Automatic Outlier Detection
Last updated
Last updated
Anomaly detection is focused on identifying data objects that are different from our expectations. It could be influenced by bad practices like noise, errors, or some unexpected events. Unusual data also can be due to rare, but correct, behavior, which often results in interesting findings, motivating further investigation. Because of these reasons, it is necessary to develop techniques that allow us to identify such unusual events. We assume that such events may induce some objects generated by a ”different mechanism”, which indicates that these objects might contain unexpected patterns that do not conform to normal behavior.
From first sight, anomaly detection is perceived as a classification task to differentiate between normal and abnormal events. However, we usually have a very small number of such abnormalities or do not have them at all, which transforms the problem of outlier detection into the unsupervised context, the type of machine learning, a type of machine learning that looks for previously undetected patterns in a data set with no pre-existing labels and with a minimum of human supervision. For all those reasons it becomes very complicated to establish the most relevant outlier detection algorithm for each case.

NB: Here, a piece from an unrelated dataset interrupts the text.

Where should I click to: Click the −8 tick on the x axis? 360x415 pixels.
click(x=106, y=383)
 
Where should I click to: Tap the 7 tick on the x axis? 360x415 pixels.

Hydrosphere has an engine inside that automatically creates an outlier detection metric for each model. The whole process consists of sequential steps and can be splitted up on several stages:
As a starting point, Hydrosphere utilizes a training data to check whether it has an approapriate format for each feature
Applying Mass Volume curve method to find an appropriate anomaly detection model based on the training data
Upload the model on the cluster and assign it as a anomaly detection metric to the initially trained model
As you might notice the core mechanism that makes a choice about the model is based on the Mass Volume curve. This kind of metric might be assumed as a performance metric for unsupervised anomaly detection. You can learn more about this method and metric by this link. At the moment Hydrosphere makes a choice among three anomaly detection algorithms: Isolation Forest, Local Outlier Factor and One-Class Support Vector Machines. Additional models will be added later.
The last aspect of outlier detection algorithm is choosing an appropriate threshold. Most methods calculate outlier score for each object and then threshold the scores to detect outliers. Most widely used thresholding techniques are based on statistics like standard deviation around mean, median absolute deviation and interquartile range. Unfortunately, these statistics can be significantly biased because of the presence of outliers when calculating these statistics. In Hydropshere, we empirically decided to stay with 97th percentile. It means that a request is labeled as an outlier if the outlier score is greater than the 97th percentile of training data outlier scores distribution.
You can observe those models deployed as metrics in your monitoring dashboard. These metrics provide you with information about how novel/anomalous your data is. If these values of the metric deviate significantly from the average, you can tell that you experience some potential abnormality event. In the case, if you observe a gradually increasing number of such events, then it might be associated with a data drift, which makes a need to re-evaluate your ML pipeline to check for errors.
Right now Auto OD feature works only for Models with numerical scalar fields and uploaded training data.